Both molecular mechanics and quantum mechanics programs have been available for years, and other teams have worked to combine them, said University of Illinois chemistry professor Zaida (Zan) Luthey-Schulten, who led the new research with her husband, U. of I. physics professor Klaus Schulten. But the new effort streamlines the process of setting up, performing and analyzing the simulations.

Researchers can simulate atomic and subatomic dynamics in large molecular systems. Here is a visualization of the process by which the amino acid glutamate (Glu) is attached to a specific region of its transfer RNA (tRNA). An energy-rich molecule, ATP, drives this reaction and is converted to AMP in the process. The red and blue bubbles represent the probability of finding electrons in particular regions. Green and white bars delineate the atoms that bond in this chemical reaction. Graphic by Rafael Bernardi, Zan Luthey-Schulten and Marcelo Melo

“We set it up so that researchers can easily choose how they will partition their own systems,” Luthey-Schulten said. “My own students are trying it out, and most of them are able to do it without much difficulty.”

Schulten developed NAMD at Illinois in 1995, combining it with a visualization software, VMD, which enables researchers to watch large-scale molecular interactions unfold. Schulten, who died in 2016, equated this approach to “building a computational microscope.”

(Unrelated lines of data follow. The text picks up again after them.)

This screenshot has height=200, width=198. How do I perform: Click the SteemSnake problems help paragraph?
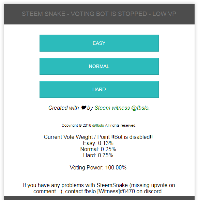click(x=99, y=188)
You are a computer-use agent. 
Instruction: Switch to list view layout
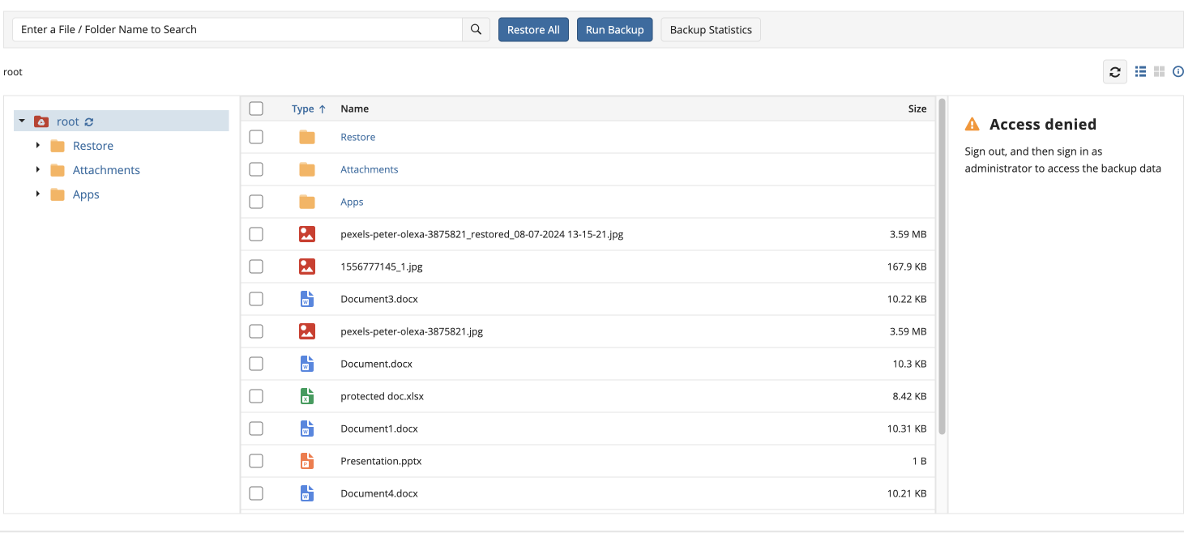click(1140, 71)
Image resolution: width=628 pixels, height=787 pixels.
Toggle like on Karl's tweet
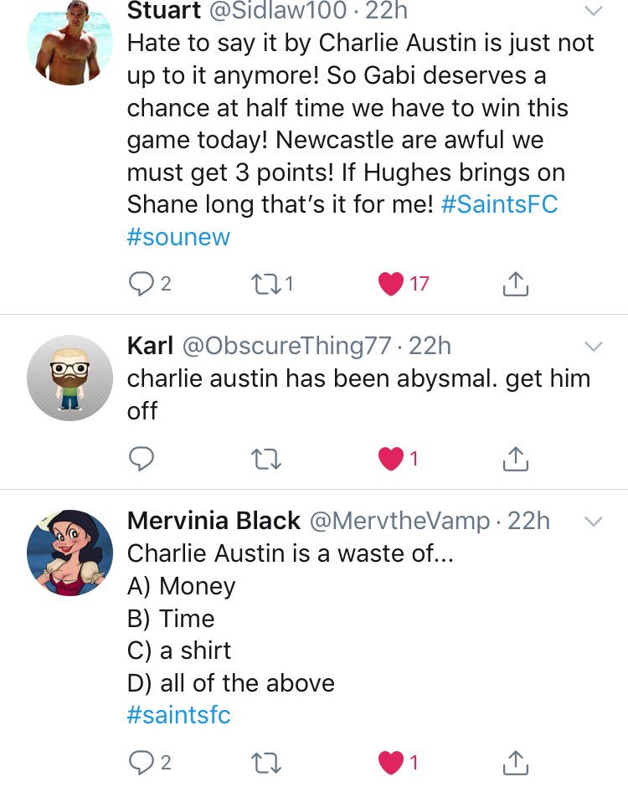click(x=390, y=459)
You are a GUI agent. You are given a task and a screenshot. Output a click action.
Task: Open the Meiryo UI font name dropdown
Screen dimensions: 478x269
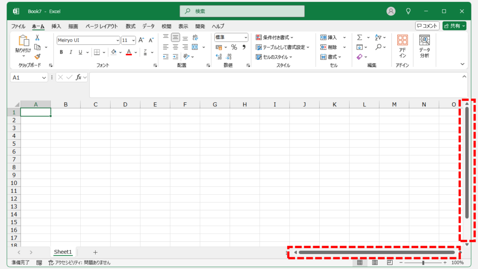point(117,40)
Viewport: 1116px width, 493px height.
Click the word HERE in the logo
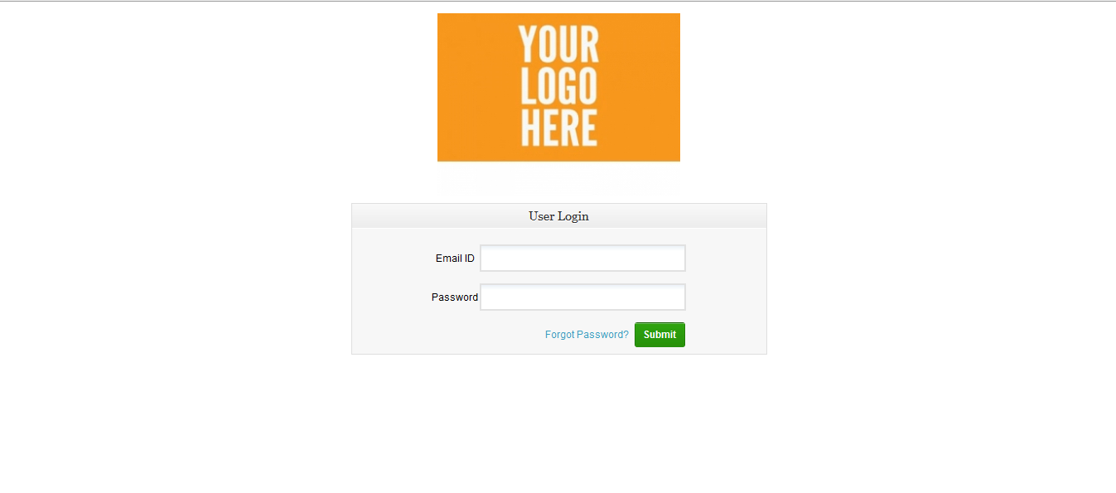pyautogui.click(x=558, y=127)
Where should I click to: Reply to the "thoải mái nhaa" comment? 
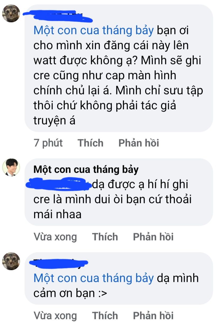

The computational microscope is ideal for modeling structural traits and motions of large complexes. For example, in 2013, Schulten and his colleagues used NAMD to model the HIV capsid, which is made up of more than 1,300 identical proteins that assemble into a cagelike structure that protects the virus until it enters a host cell. That simulation accounted for the interactions of more than 64 million atoms and required the use of the Blue Waters supercomputer at the National Center for Supercomputing Applications at the U. of I. The new study also made use of Blue Waters, this time to improve the resolution of the computational microscope.

The NAMD software is designed to describe the behavior of individual atoms. But individual atoms involved in specific chemical interactions and reactions don’t always behave like their counterparts elsewhere. Understanding how they vary requires a closer look at the subatomic forces at play. This is particularly important in the dynamic regions of molecules – for example, those places where chemical bonds are made or broken, the researchers said.

In the new study, the research team at Illinois teamed up with QM experts Frank Neese, of the Max Planck Institute for Coal Research in Mulheim an der Ruhr, Germany; and Gerd B. Rocha, of the Federal University of Paraiba, in Joao Pessoa, Brazil.

As a demonstration of the new approach, the researchers simulated the chemical behavior of transfer RNAs, molecules that play a key role in translating genetic information into proteins. Using NAMD, they modeled the overall molecular structure of tRNA at the moment that a special protein loads an amino acid to the tRNA. They partitioned two sites of the complex into regions requiring the more focused quantum mechanical approach.

The subatomic simulations of the interactions of the two regions allowed the team to run simulations of four different scenarios that would allow the tRNA to function as it does in the cell. Their simulations revealed that one of the four potential chemical pathways was more energetically favorable than the others and thus more likely to occur.

The researchers also used various methods to partition the tRNA complex between the MM and QM regions and reported on each approach.

“We didn’t pick just one way; we picked as many as possible. We give the user freedom. How you structure it really depends on the particular system you’re studying,” said U. of I. postdoctoral researcher Rafael Bernardi, a co-lead author on the study with graduate student Marcelo Melo.

“We don’t do the whole system quantum mechanically because that would take forever to calculate,” Melo said.

“NAMD was designed – and this was my husband’s vision – to treat really large systems,” Luthey-Schulten said. “Now we can add the subatomic scale to that, opening up vast new possibilities for research.”